Но на жест главаря вдруг откликнулся машинист — несчастный идиот! Она снова стала искать взглядом своего брюнета. Тот с интересом разглядывал машиниста, который на подламывающихся ногах брел к выходу, судорожно цепляясь за поручни, чтобы не упасть. Да брось его, смотри на меня, посмотри на меня! Точно услышав, он повернулся к ней. Она снова изобразила чарующую улыбку, облизала губки, быстро глянула на его ширинку и сразу стыдливо отвела глаза. Стопроцентное попадание — это было видно невооруженным глазом. Слава богу, подумала Анита, авось пронесет. Уж если мне достаточно только глянуть на мужика, чтобы он мигом съехал с катушек, значит, волноваться пока не о чем.
Помни, что ты тоже смертна — слышишь, ты, белая задница?
— Что будем делать? — Мисковски лежал, прижавшись щекой к грязной шпале. Мешок валялся рядом. — Двинемся дальше?
— Черт возьми, откуда мне знать! — прошипел напарник. — Знать бы, кто это пальнул? Узнаю — на кусочки порву, можешь мне поверить.
— Так что будем делать? — нетерпеливо повторил Мисковски.
— Я простой патрульный, а ты — сержант. Тебе и решать.

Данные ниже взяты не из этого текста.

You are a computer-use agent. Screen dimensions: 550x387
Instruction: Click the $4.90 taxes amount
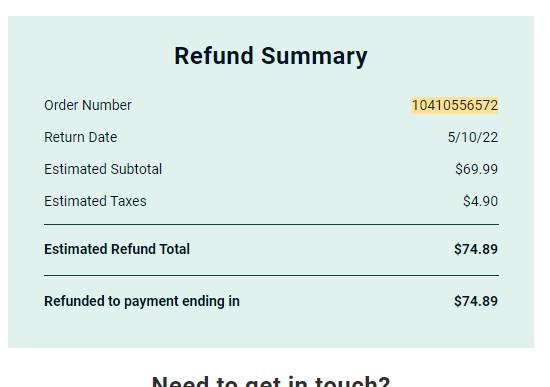click(480, 201)

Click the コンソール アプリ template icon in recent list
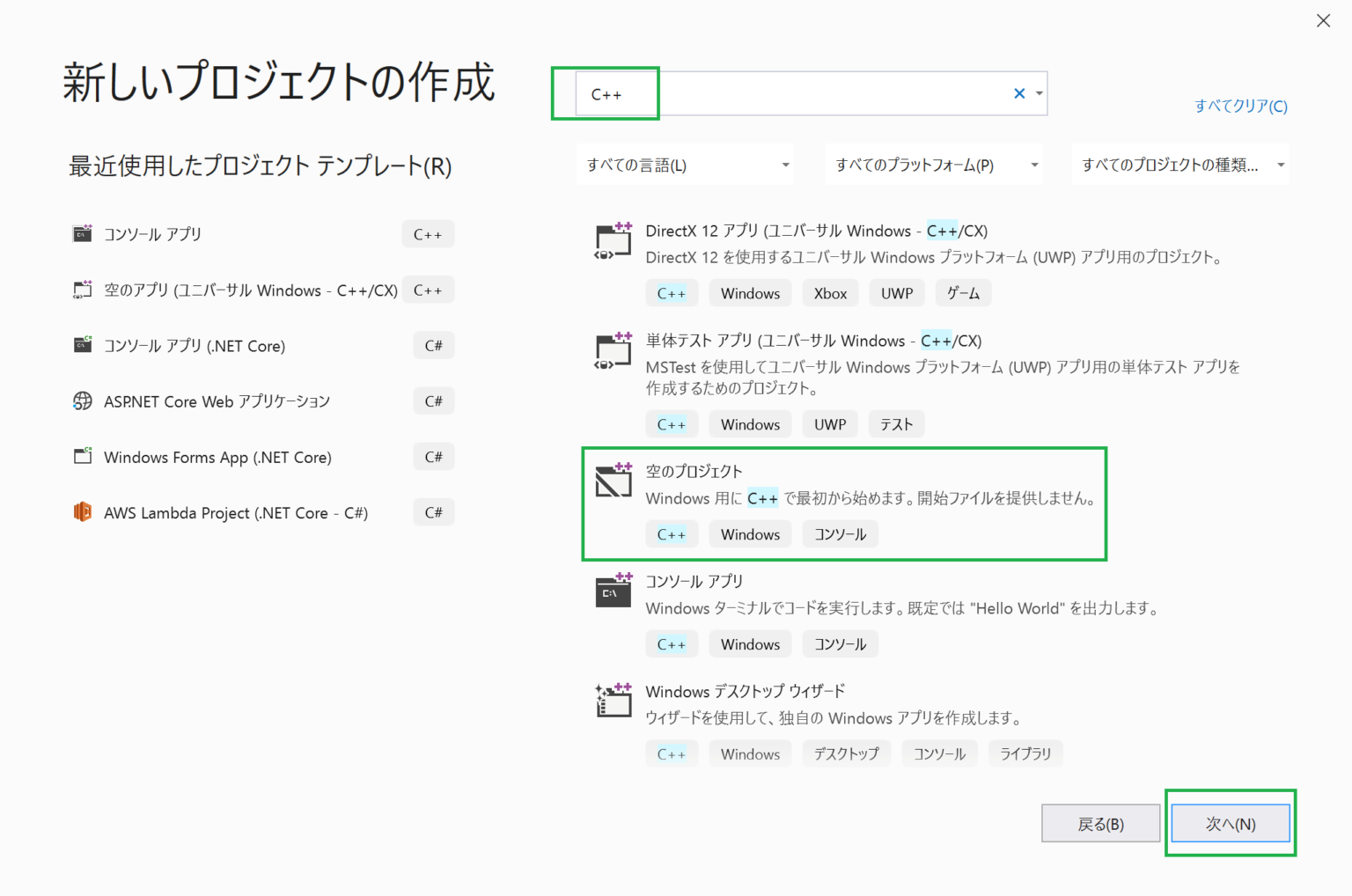[x=82, y=233]
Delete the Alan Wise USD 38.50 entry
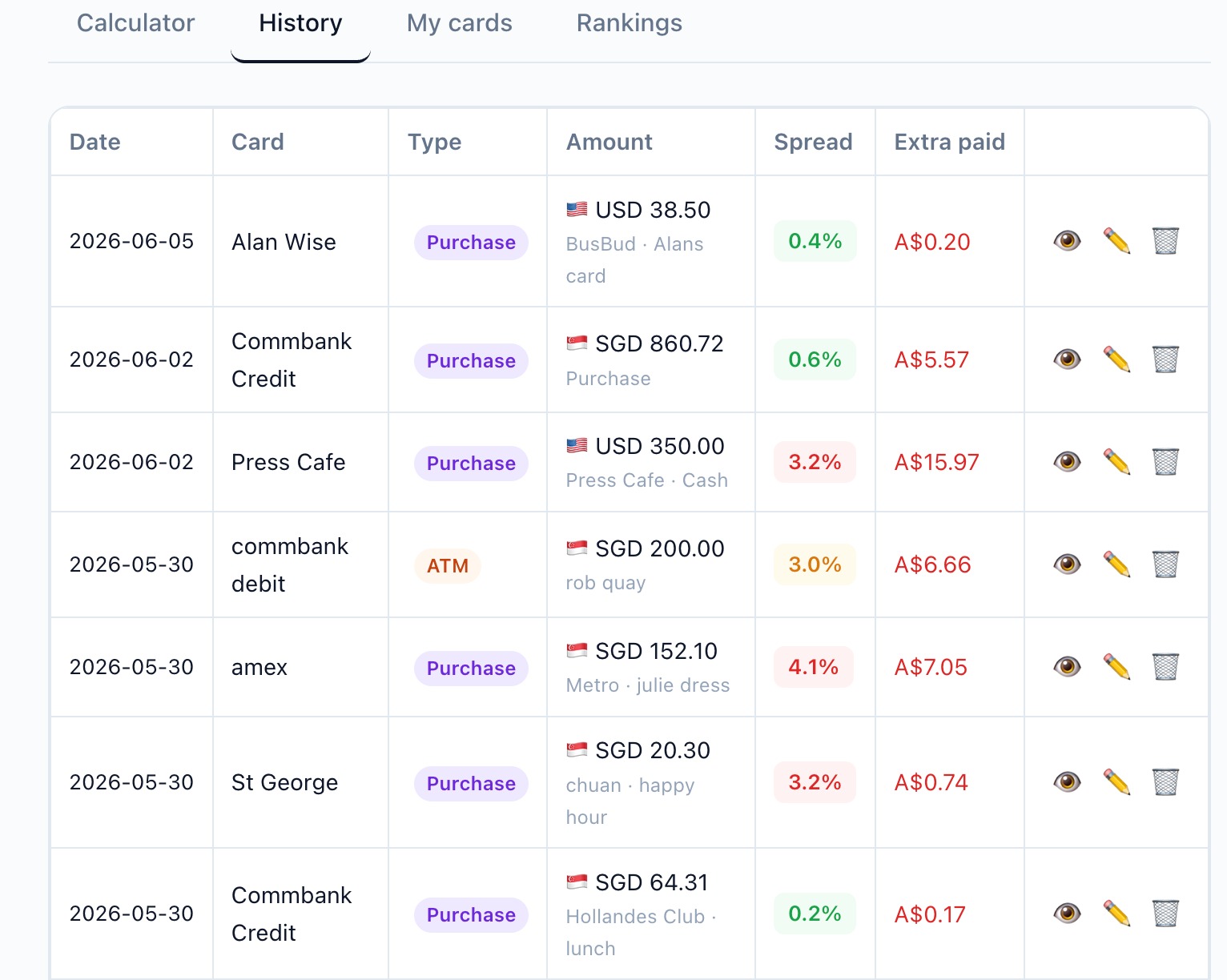This screenshot has width=1227, height=980. pos(1165,241)
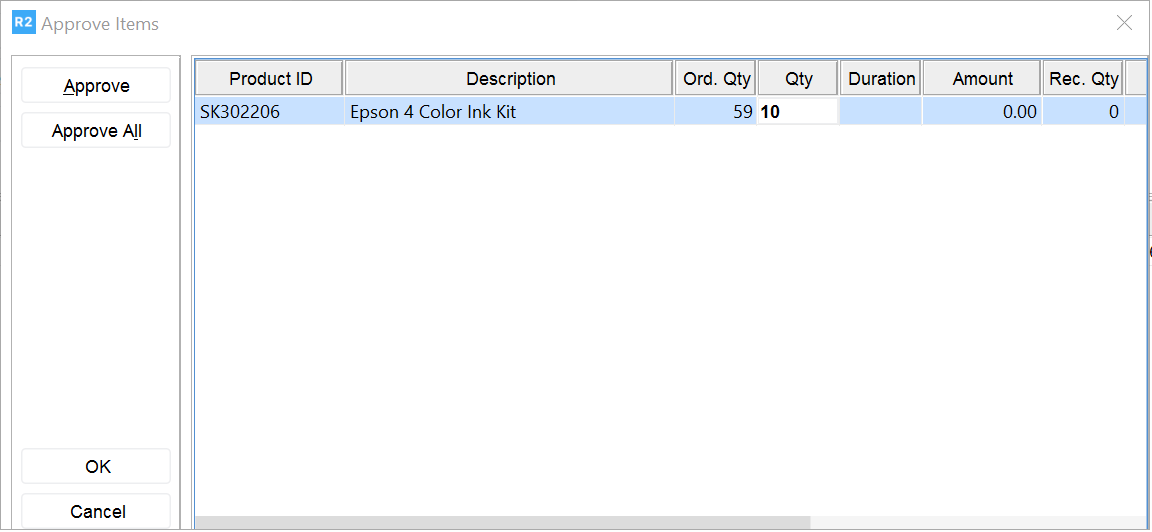Select the SK302206 product ID cell
Viewport: 1152px width, 532px height.
[269, 112]
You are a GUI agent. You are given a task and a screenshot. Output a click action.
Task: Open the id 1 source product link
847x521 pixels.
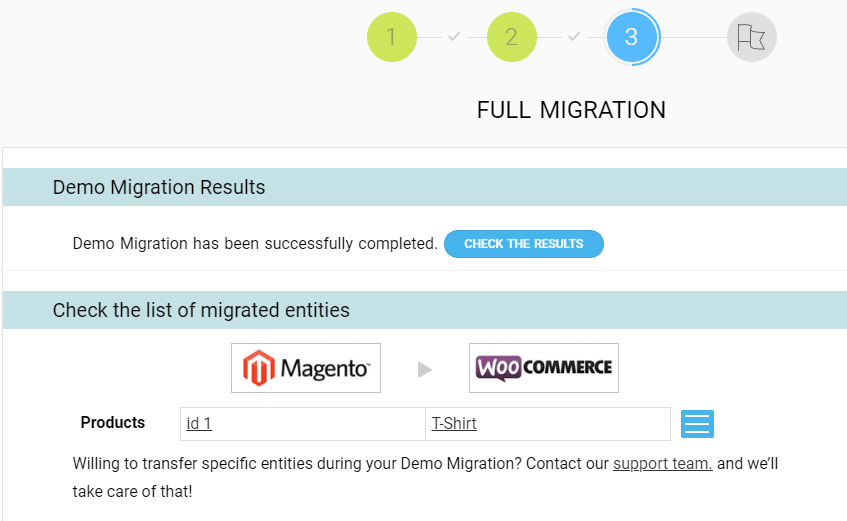tap(200, 423)

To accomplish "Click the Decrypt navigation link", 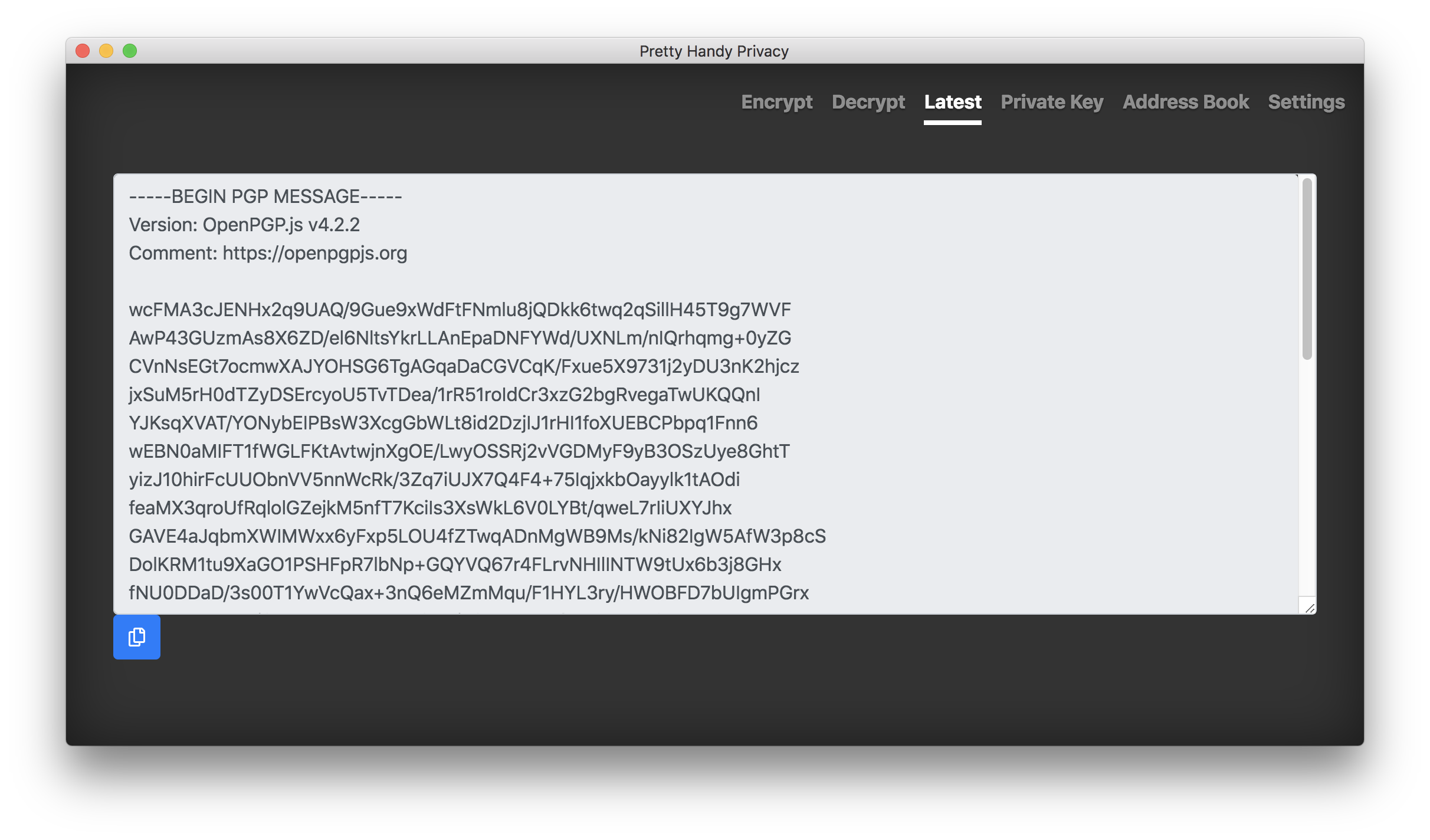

— Я не твой сержант, — огрызнулся Мисковски. — И потом — какие тут сержанты, когда вокруг полно высокого начальства! Мне тоже нужен приказ.
Напарник приподнял голову:
— В дверях кто-то стоит. Видишь? Две головы. Нет, три…
Мисковски, привстав на локтях, осторожно выглянул из-за мешка.
— Они открыли заднюю дверь. Разговаривают… — Он замер. — Смотри, один спрыгнул!